We’ve been asking scholars for their opinion about the artifact. Some of them think it had a deadly function, others reckon it was used for leather treatment or seed processing. Finally, some believe it was a tool to work on wood. However, no one is really sure about its function.

This update is aimed to invite you all to leave us some feedback on this intriguing question, so please feel free to send your opinions, experiences and ideas about the function or use that the machacador artifact might have had. So, the million-dollar question is: What do you think it is?

P1030223 P1030226

Pictures of the machacador recovered at PAC’s 2009 survey.

Comments (119)

  1. Val says:

    Machacar is a transitive verb meaning to crush, hammer, thrash, kill, to grind up, so from that it may be the hand held grinder for a mocahete, used for smashing and grinding grain, nuts, etc., the thumb fitting through the hold for better grip and leverage? It seems to large and unwieldly to be a sewing implement.

  2. Dale Murphy says:

    I agree with Jane. I think it to be a ” Plumb-bob”. I think it had a shaft on it to hold the line (string or whatever material was used). The upper part (as shown above) would have been used to “point up”, aka to( press and shape) the fresh mortar between the stones and maybe add color to the mortar as well.

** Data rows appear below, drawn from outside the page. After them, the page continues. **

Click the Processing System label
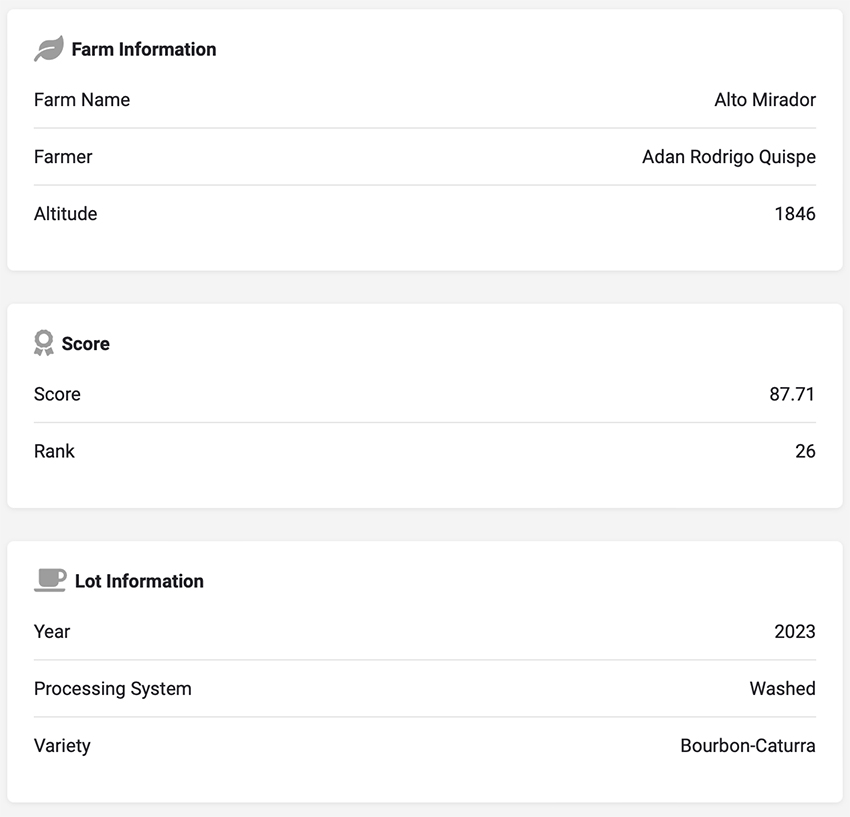850x817 pixels. pos(113,689)
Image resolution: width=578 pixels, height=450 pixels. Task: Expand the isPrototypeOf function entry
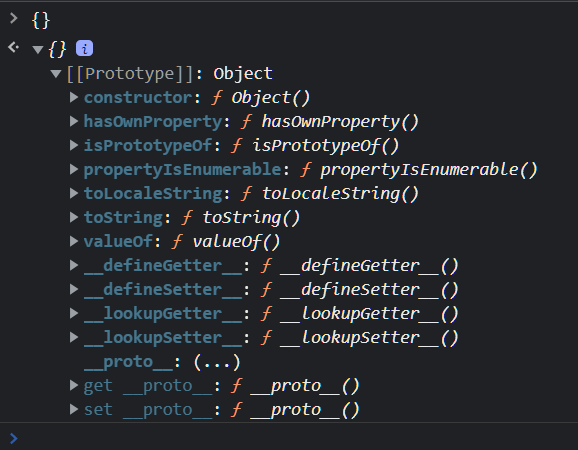tap(74, 145)
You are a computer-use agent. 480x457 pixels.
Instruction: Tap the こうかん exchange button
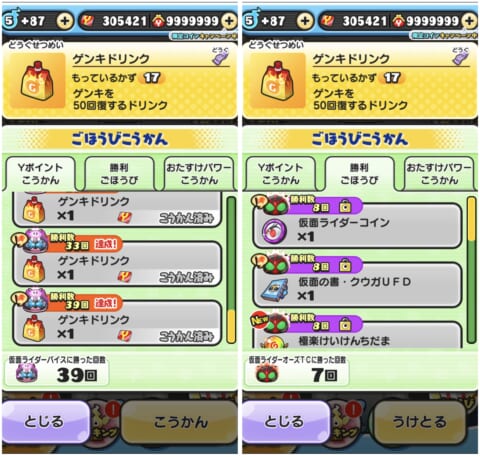pyautogui.click(x=180, y=422)
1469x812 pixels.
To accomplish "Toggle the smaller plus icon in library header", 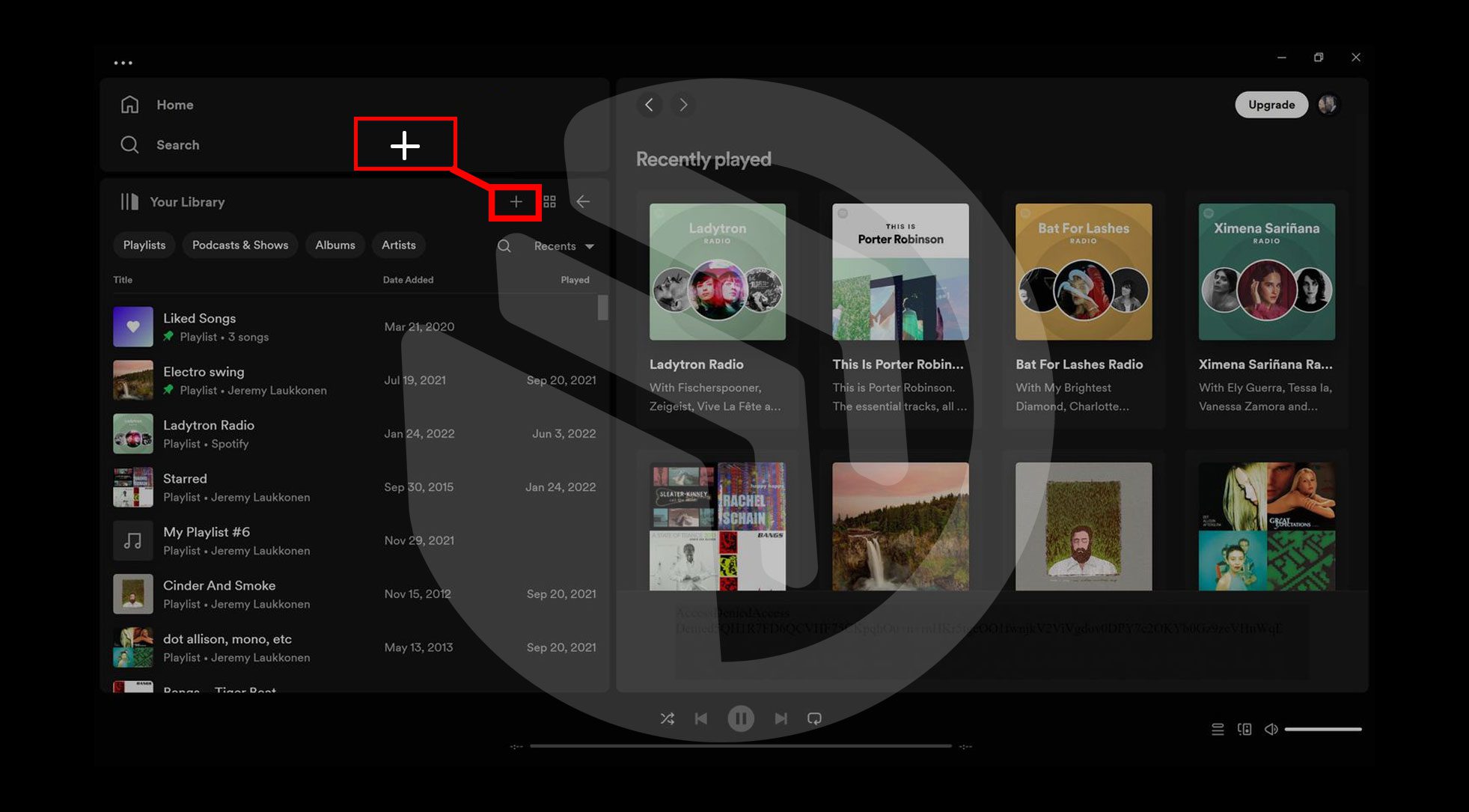I will [x=515, y=201].
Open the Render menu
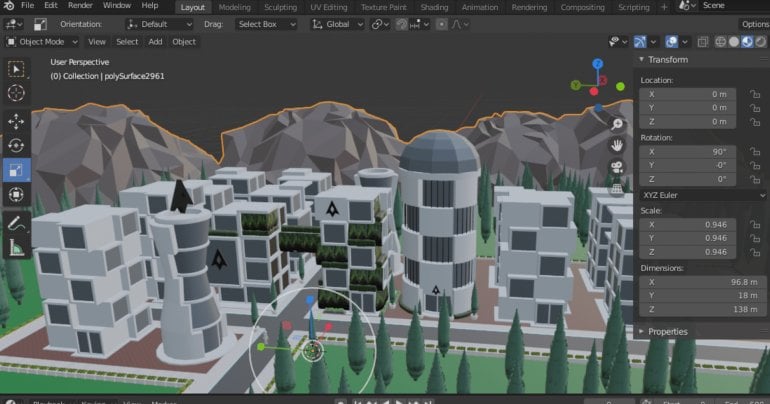The width and height of the screenshot is (770, 404). click(80, 6)
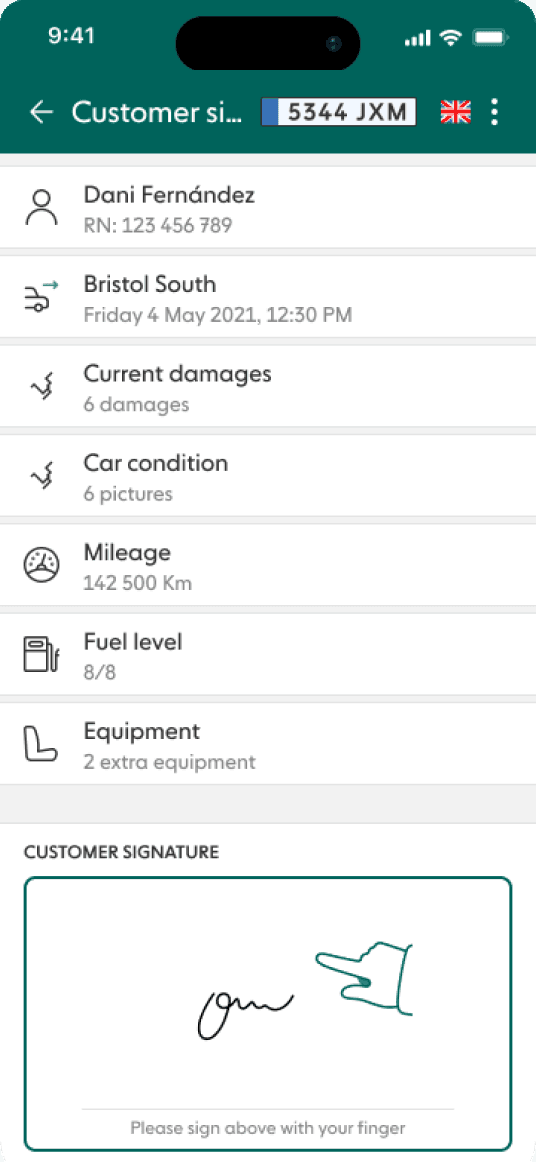
Task: Select the 5344 JXM license plate badge
Action: [x=339, y=112]
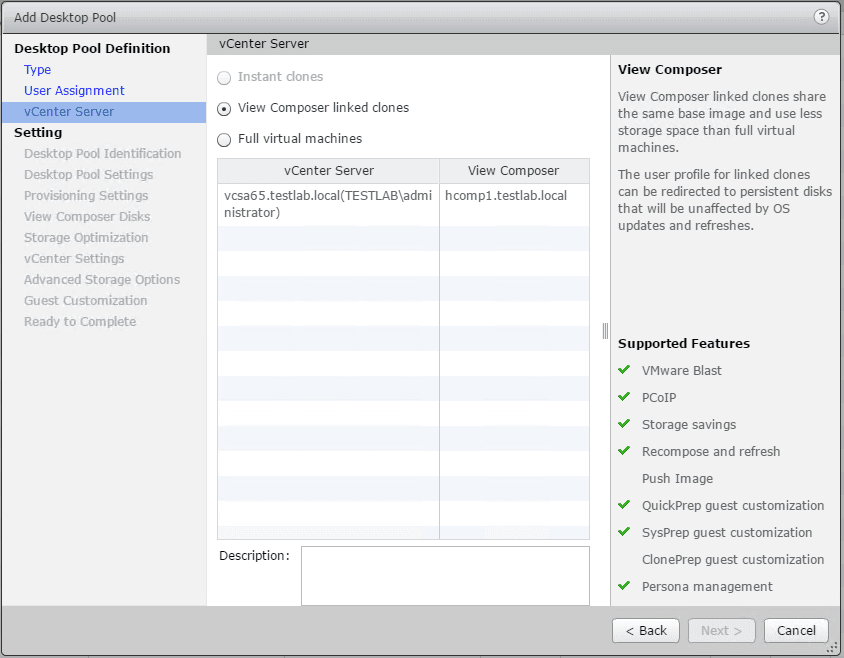Image resolution: width=844 pixels, height=658 pixels.
Task: Collapse the side panel splitter handle
Action: click(x=605, y=331)
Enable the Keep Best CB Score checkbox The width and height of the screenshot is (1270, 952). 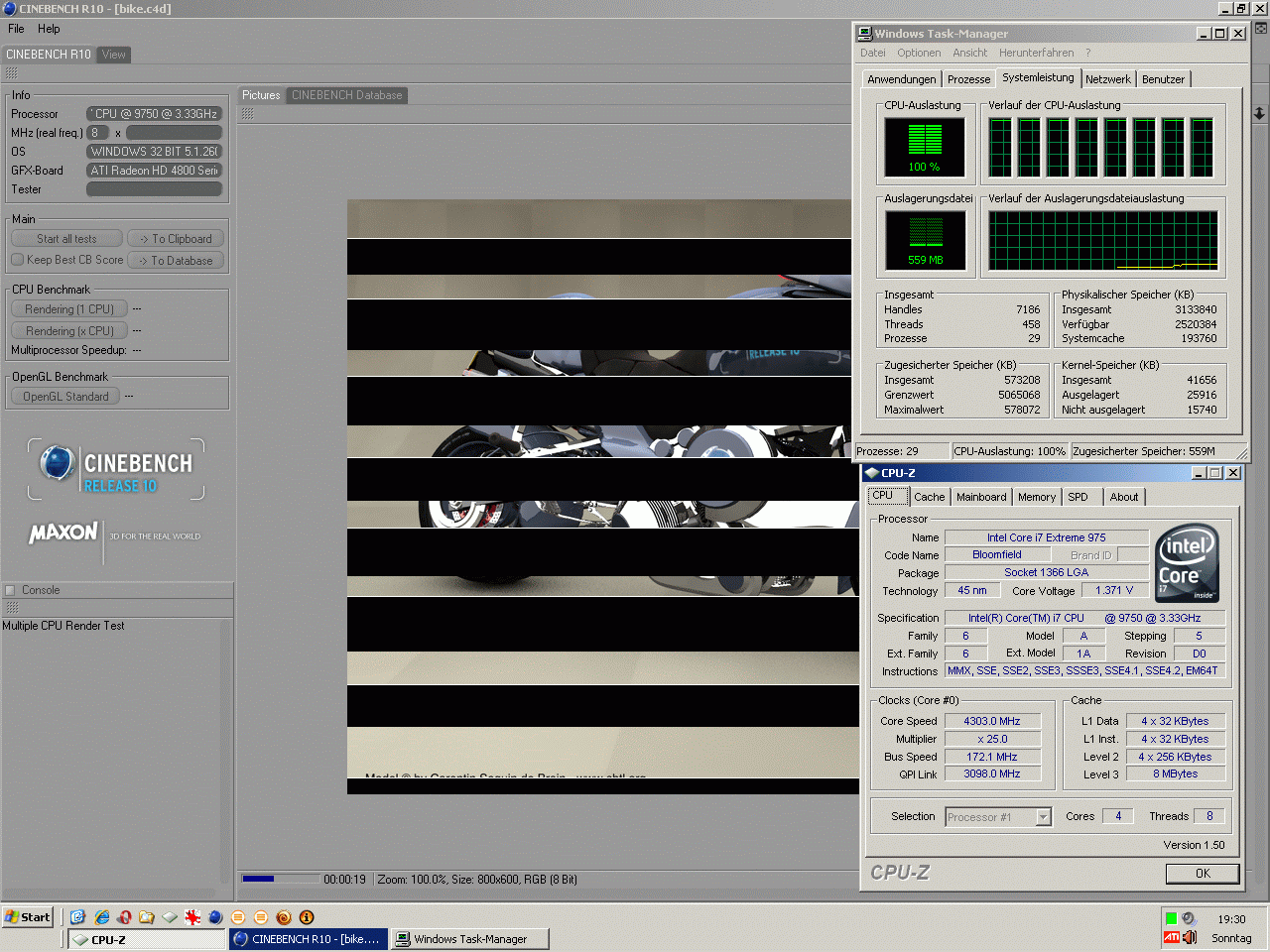(x=18, y=260)
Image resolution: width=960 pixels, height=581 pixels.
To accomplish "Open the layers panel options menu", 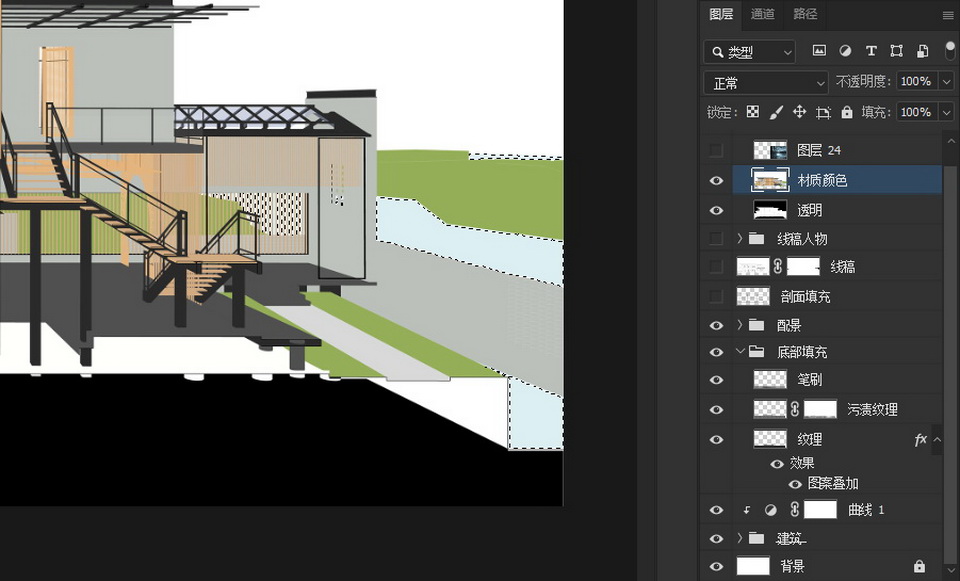I will pos(948,15).
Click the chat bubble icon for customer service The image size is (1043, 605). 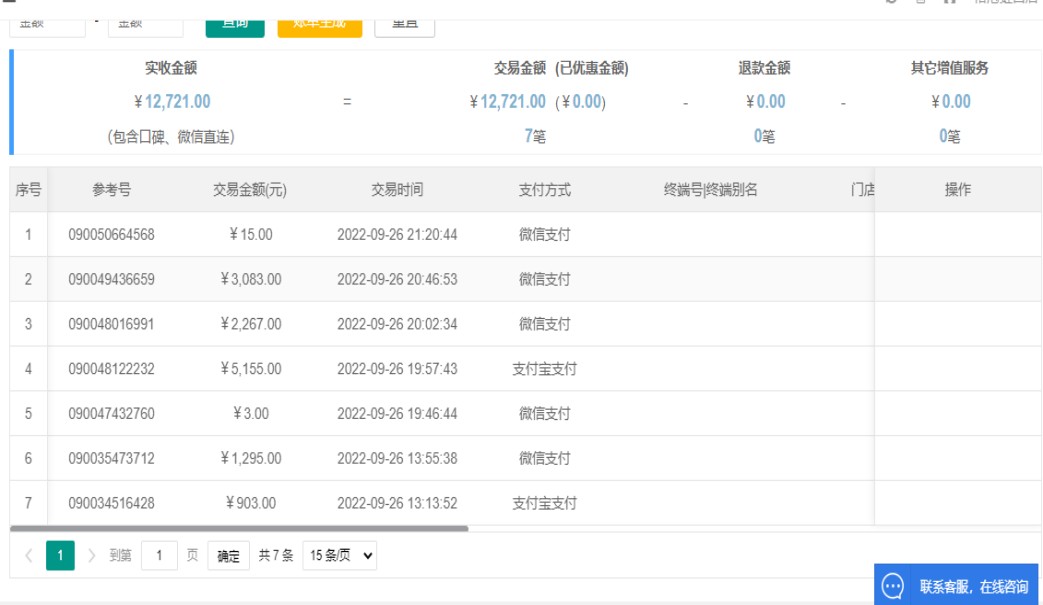[893, 586]
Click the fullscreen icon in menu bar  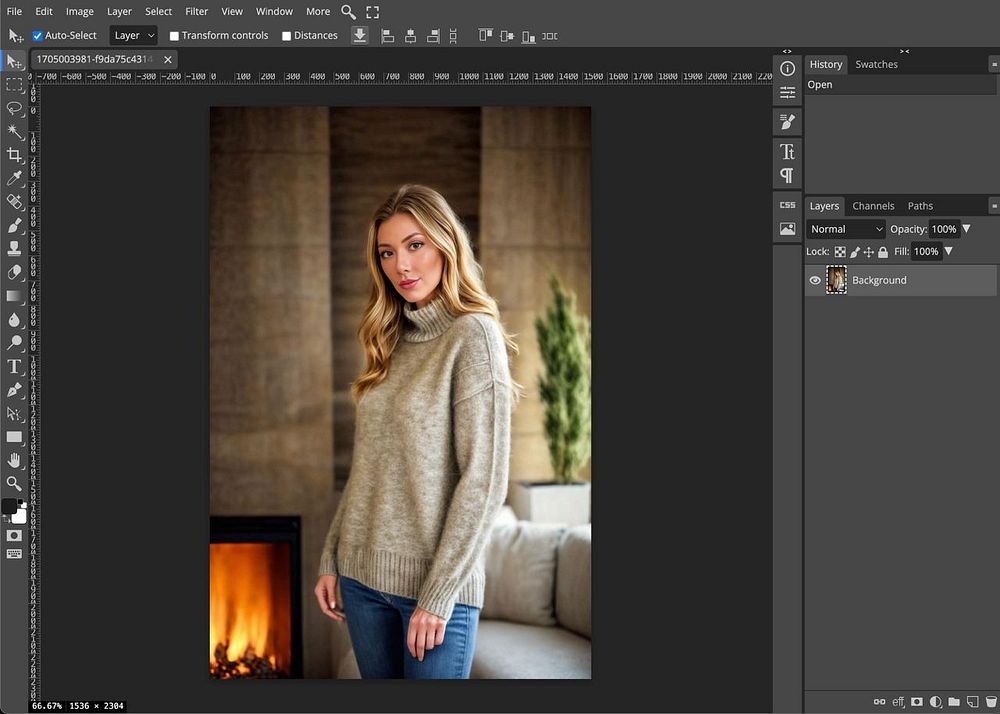[372, 12]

See page 42 lower left photo in September October 2009 issue. The conical upper portion could have also been used in design forming as seen on same page in photo on upper right.
    You may have found a very important building tool.
    Maybe the stones you mentioned above at the Museo Antropologia de Xalapa have a similar use?
    Just my two cents worth.
    Oh well my thoughts might qualify as a definite maybe.

  3. Dana says:

    Ibelieve these items are used for weaving. Smaller models used on looms and larger types (like the one pictuered) used for heavy mats for floors or roofs, possibly for manufacturing rope.

  4. mariana foliart says:

    looks like a weight for a fishing line, like long lining in Alaska

  5. terry martin says:

    It is a potato masher. I did a lot of research on this. I work with a Peruvian gentleman and when I showed him the picture these were the first words that came out of his mouth. He said his grandmother used an implement similar to this and that was its main use. I can not confirm that this is true. I am also an Archaeologist. So take a look at Peruvian artifacts and see if you can get further information. I will take another look at this tomorrow and I have a translator. This is one I would enjoy to solve.

  6. L.A. Demrow says:

    A portable fire starter. Tinder woven into a short thin rope, like used on a matchlock gun, threads through the grove on the bottom into the cup shaped grinding hole on top where a stick is rotated to start the tinder end on fire. The pointed end is pushed against something to hold the fire starter in place.

  7. larry presnell says:

    its used in weaving material

  8. G Eakin says:

    If this discussion is open to laymen.. It looks like some sort of weight or counterweight to me. The hole for the knot…. How heavy is it?

  9. R W White says:

    I go along with L A Demrow. I have a Chumash friend who taught me to start a fire with bow and drill; the shape and function of the conical hole with air on the underside is very similar. I give it the percursor of the ‘Zippo’. The blunt end or pointed end could be used to pulverize the tinder thus improving your ability to ignite an ember. The bow and drill would have decayed under most condition.

  10. Blinds Dallas says:

    I also think it is a tool used to start fire. Considering the power that fire had this was probably a highly wanted item.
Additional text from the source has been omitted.